Supreme Court of Ohio
Feb 28, 1947
147 Ohio St. 480 (Ohio 1947)

Opinion

No. 30712

Decided February 28, 1947.

Corporations — Dissenting shareholders — Action to determine fair cash value of shares — Section 8623-72, General Code — "Fair cash value" is intrinsic value, which is determined, how — Error to instruct appraisers that market value basic test, when.

1. The "fair cash value" which a dissenting shareholder in a corporation is entitled to receive for his shares in a proceeding brought pursuant to Section 8623-72, General Code, is the intrinsic value of the shares determined from the assets and liabilities of such corporation, upon consideration of every factor bearing on value.

2. In such a proceeding an instruction by the court to the appraisers, that "the term 'fair cash value' means a sum equal to the price which it is reasonably probable would have resulted from a sale of said shares for cash, after fair negotiations between a bona fide purchaser, able and willing to buy for cash, but under no compulsion to buy, and an owner willing to sell, but under no compulsion to sell, after fair and reasonable efforts to obtain the purchaser who would pay the highest price," is erroneous, and where an inference arises from the evidence before the appraisers or from the findings of fact made by them, that the intrinsic value of the shares exceeded the amount fixed by the appraisers, such instruction is prejudicial.

APPEAL from the Court of Appeals for Cuyahoga county.

On June 24, 1943, The Security Savings Loan Company, an Ohio corporation, at a special shareholders meeting, authorized a merger with The Ohio Mutual Savings Loan Company.
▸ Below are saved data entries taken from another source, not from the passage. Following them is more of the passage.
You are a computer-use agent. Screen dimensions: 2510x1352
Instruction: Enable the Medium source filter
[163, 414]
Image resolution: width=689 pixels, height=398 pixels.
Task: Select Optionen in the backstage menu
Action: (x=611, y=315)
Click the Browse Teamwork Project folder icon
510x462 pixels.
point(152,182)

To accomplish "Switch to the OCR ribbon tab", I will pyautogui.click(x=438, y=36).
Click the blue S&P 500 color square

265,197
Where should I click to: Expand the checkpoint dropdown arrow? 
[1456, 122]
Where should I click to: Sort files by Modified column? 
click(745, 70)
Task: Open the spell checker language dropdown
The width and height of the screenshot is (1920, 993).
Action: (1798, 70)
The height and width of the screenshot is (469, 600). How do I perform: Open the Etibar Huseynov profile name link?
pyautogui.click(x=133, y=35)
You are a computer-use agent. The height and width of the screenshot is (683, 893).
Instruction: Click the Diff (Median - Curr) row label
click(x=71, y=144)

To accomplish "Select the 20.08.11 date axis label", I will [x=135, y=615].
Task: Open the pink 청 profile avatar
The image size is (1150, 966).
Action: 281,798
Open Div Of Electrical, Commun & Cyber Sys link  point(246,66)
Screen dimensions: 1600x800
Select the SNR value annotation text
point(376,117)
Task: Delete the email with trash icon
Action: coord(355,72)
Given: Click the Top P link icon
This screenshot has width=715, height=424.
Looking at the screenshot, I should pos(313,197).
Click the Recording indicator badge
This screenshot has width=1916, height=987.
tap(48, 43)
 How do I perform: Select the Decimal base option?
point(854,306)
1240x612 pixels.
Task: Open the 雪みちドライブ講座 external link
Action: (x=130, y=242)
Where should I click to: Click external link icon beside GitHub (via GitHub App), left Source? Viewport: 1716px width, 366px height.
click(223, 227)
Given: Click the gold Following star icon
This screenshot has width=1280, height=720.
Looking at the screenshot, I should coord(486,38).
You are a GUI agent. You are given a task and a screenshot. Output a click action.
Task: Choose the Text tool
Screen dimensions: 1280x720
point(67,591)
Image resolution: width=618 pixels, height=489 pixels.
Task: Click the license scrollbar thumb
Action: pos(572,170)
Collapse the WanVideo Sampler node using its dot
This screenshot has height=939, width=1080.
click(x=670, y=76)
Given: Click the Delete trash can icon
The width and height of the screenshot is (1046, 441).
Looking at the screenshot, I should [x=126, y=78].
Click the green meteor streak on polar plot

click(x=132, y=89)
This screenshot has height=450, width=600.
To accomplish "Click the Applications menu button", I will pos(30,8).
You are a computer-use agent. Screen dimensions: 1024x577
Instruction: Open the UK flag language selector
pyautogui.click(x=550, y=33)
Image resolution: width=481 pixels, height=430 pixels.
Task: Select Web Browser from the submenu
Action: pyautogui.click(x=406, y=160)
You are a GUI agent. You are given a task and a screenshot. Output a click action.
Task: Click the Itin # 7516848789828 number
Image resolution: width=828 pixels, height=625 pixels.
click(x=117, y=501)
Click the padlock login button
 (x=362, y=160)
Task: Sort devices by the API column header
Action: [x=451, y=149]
The plaintiffs, Samuel J. and Anna Roessler, who at that time owned 1741/2 shares of the stock of the defendant, The Security Savings Loan Company, dissented in writing, pursuant to Section 8623-72, General Code, and demanded the fair cash value of their shares, which was set by them at $160 per share. The defendant company refused to pay such amount but made a counteroffer of $25 per share. Since no agreement could be reached, the plaintiffs, on September 4, 1943, filed a petition in the Court of Common Pleas of Cuyahoga county, as provided for by Section 8623-72, General Code. The court found the plaintiffs were dissenting shareholders, and that they were entitled to be paid the fair cash value of their shares as of June 23, 1943.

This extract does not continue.